Hi there, these are challenging times for business models. For the last few weeks, I’ve been thinking intensively about the implications of Covid-19 on the business of news. Partly, because I had to write a research activity on business transformation, and partly, because I’m affected in my daily work life.
In this issue, I’d like to share some of my thoughts on the subject. And be warned: This is going to be a long one.
First, Some Definitions
In the book The Business Model Navigator, you can find a simple definition of the term business model.
A business model defines who your customers are, what you are selling, how you produce your offering, and why your business is profitable.
The authors claim that business transformation requires modifying two or more of these four dimensions. However, the question is: At what point should you start rethinking your business?
Of course, there’s already a list of six situations by Nabila Amarsy:
- You don’t generate enough traction from the customer
- Your value proposition doesn’t resonate with customers
- Your acquisition & retention strategy doesn’t generate the growth you hoped for
- Customers are not willing to pay the price
- You can’t build the product and/or your costs are too high
- External forces are threatening your business model
So, it seems quite straightforward: If your business model doesn’t work anymore, change it. Of course, that’s easier said than done. But for journalism, in particular, the situation is even more complicated.
Journalism: The Special Child
“The purpose of journalism is not defined by technology, nor by journalists or the techniques they employ,” write Tom Rosenstiel and Bill Kovach in The Elements of Journalism. They define the purpose and principles of journalism in a more fundamentally with the function news plays the lives of people.
For Swiss journalism professor Vinzenz Wyss, journalism synchronizes and connects the communication of the political, economic, religious, educational, and cultural systems. Therefore, journalism fulfills the function of self-reflection and synchronization in society.
The American Press Institute defines the purpose of journalism as the provider of information the citizens need to make the best possible decision about their lives, their communities, their societies, and their governments.
Our newspapers and magazines – whether printed or digital – register new records. However, revenue is historically low. — Marc Walder, CEO Ringier
There’s a significant field of tension between the purpose of journalism and its existence in the economic environment. As journalism is seen as crucial in democratic processes and societies, it finds itself in a constant conflict of goals with the business side.
With the pandemic of the Coronavirus, the failure of advertising revenue reveals itself. It is a standard procedure for companies to dial down their marketing spendings during a crisis.
In the past, media companies largely benefitted from newspapers because they solely had the means to reach a mass audience. The internet democratized this power – at least to a certain level.
Astonishingly, the TX Group and Ringier, two of the four big, privately-owned media companies, are relatively stable. They diversified their portfolios with digital marketplaces. However, their journalistic branches do not particularly contribute to their financial gain.
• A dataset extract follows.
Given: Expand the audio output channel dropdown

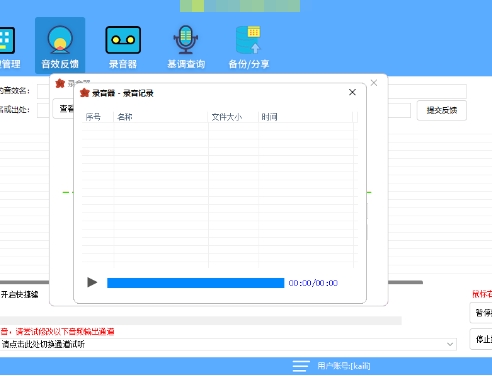Looking at the screenshot, I should pyautogui.click(x=450, y=344).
Furthermore, there is no subsidization of journalism by the profitable parts of these companies. Therefore, concentration and dismantling have been the main course of action with the editorial teams.
From an economic point of view, it makes no sense for these companies to keep their journalistic assets up and running. The only motivation has to be a particular pride in the societal function of journalism.
From Profit To Purpose
“I don’t believe in publishers anymore. That doesn’t mean journalism is dead,” a colleague who remains anonymous here wrote to me a couple of weeks ago. And I tend to agree with him.
No current business model seems to lead towards a reliable future of journalism – not advertising, nor paywalls, nor even memberships. Is it because the Swiss market is just too small? Or because the models themselves are broken?
I believe none of the above is true. The problem lies deeper within that twisted relationship between commercial and journalistic purposes. For journalism to succeed sustainably and build a resilient system, we have to exclude journalism from the profit-driven mindset.
Alright, that’s enough for one issue. As the subject line indicates, there will be a second part to these thoughts. There, I’ll dive a bit deeper into the meaning of a new mindset for journalistic entrepreneurship.